Improv class

Apr 02, 2017 21:33

This weekend was improv class with Andrew Harwood. I was really nervous going in but it ended up being improv, not contact improv. The exercises were user friendly and challenging in their own ways, and got me a lot more comfortable with improv in general. It seems that when I push myself with body work and movement, I end up reaping rich inner rewards. So I need to take a queue from this weekend and keep trusting that being in my body will continue to stabilize me on all levels.

It has been tiring though. Two 6 hour days. There were breaks in between but nonetheless it was constant activity. What I've learned about myself doing improv is similar to what I've learned about myself from life in general: that I do better on the periphery as a soloist, or someone who dips in to provide support but who is not too intimately intertwined. At first is saddened me to learn this about myself because that feeling of being left out was so strong, but eventually I got to explore freedom through knowing that every person contributes something to the greater composition just by being in the room. Just by being alive. Owning my sense of alienation allowed me to push the boundaries of my own creativity and in the end I had rich and intimate interactions with most of the people. It was really touching.

The group has disbanded now but I've met some people who I will surely see again. The beginnings of a new community, perhaps?

I enjoyed the conversation I had with Maggie on lunch break out in the sun. We are both energetically sensitive people who deal with chronic fatigue. She commended me for taking ballet and affirmed that all dance forms lead to greater embodiment and self-knowledge. I'm glad I stuck with ballet class.

What inspired me to write this entry is that I had kundalini a couple of times in the end 1.5 hour open improv. The sun was shining through the large pane windows into the studio, forming all kinds of shapes and shadows. The moments where I was completely still on the dancefloor were contrasted against my movements, and each vantage point made me feel ritualistic; I used the big exercise ball to toss around, I opened and shut the doors. Something to do with everyone in the room moving around me, using my body, coming and going, entering and exiting... I not only felt accepted but I felt part of a much greater orchestration that none of us could have contrived. I felt God. I wanted to cry and smile at the same time. The moments were so fleeting and I knew they had to end, so I tried to drink in every last drop of the sacred energy I felt. I miss the group already but as with all contact, it arises and then dissolves. I just hope that I have the opportunity to experience more in the future.

Things with Adolpho this weekend have been challenging.

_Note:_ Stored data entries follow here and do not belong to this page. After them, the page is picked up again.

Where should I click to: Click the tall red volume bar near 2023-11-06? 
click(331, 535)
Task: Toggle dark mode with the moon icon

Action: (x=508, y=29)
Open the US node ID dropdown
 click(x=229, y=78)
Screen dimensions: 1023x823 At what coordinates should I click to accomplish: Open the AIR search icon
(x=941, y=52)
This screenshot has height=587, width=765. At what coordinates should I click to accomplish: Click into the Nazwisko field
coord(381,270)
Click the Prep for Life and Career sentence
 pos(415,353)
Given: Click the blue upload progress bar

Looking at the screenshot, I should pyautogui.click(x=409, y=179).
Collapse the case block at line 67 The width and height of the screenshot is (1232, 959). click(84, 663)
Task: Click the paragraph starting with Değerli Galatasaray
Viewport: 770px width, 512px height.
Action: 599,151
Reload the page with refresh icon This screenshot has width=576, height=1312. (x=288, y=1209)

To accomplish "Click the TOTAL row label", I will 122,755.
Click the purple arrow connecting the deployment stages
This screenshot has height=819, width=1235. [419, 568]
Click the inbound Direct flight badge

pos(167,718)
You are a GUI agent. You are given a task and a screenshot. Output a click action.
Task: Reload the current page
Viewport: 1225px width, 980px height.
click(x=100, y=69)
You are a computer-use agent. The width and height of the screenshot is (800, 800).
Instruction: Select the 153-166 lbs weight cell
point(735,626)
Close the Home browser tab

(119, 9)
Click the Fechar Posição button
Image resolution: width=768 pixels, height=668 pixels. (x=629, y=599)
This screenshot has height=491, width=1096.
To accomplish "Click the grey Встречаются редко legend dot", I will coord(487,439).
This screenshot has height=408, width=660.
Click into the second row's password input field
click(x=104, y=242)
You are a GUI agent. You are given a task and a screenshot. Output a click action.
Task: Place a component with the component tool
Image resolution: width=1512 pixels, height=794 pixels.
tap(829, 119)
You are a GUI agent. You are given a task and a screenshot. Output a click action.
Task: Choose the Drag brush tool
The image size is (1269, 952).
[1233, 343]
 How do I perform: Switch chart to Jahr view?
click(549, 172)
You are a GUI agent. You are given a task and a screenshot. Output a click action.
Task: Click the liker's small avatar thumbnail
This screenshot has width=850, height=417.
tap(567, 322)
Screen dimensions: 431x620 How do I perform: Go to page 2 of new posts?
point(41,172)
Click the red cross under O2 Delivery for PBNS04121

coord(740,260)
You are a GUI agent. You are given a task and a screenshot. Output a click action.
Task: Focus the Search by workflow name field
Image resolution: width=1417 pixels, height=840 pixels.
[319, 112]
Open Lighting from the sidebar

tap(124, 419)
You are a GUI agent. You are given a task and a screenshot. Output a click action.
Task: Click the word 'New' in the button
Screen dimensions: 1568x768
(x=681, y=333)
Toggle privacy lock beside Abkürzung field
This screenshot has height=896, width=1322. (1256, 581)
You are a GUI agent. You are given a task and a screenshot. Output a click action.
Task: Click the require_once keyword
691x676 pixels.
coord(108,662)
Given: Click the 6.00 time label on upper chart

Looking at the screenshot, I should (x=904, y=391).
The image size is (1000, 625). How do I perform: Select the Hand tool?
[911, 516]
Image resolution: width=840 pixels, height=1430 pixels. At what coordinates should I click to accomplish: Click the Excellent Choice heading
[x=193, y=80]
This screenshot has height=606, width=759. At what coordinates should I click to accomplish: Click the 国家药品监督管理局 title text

He dropped in to watch the rest of class on Saturday and then he took me home after. I was pretty wiped out, though fulfilled. He did kitchen chores for me while I took a bath which was really sweet of him. He practically kicked me out of my own kitchen. We went out and had Thai food on Hastings which was rather spicy and heating. We watched a movie (Devil Wear's Prada) and then went to bed. The sleep did not go well. The heat of the food really fucked me up and set my GI ablaze. I found out today it did the same for him. In the middle of the night he got up angry and got ready to leave. He said he felt like I didn't want him there, which wasn't true. It's because I woke him up to roll over due to his snoring. Really what was happening is that we were both on fire and underneath a ton of blankets. Even after he left I slept very poorly into the morning before I left for class. I got maybe 3-4 hours tops. It was also hard to go back to sleep and truly rest knowing that he was riding home in the middle of the night. He told me today that there were creepy people coming out of the shadows everywhere and he felt like he had some bad energy on him. It is challenging to keep this relationship even keel because of the status of our individual inner work. Whether it's him or me or both, there is an unpredictable and emotionally volatile aspect to it. We can be having what, to me, seems like a perfectly good evening, and it can end in utter disharmony. It's stressing me out because there's no real pattern to it, so I can't avoid it or remedy it.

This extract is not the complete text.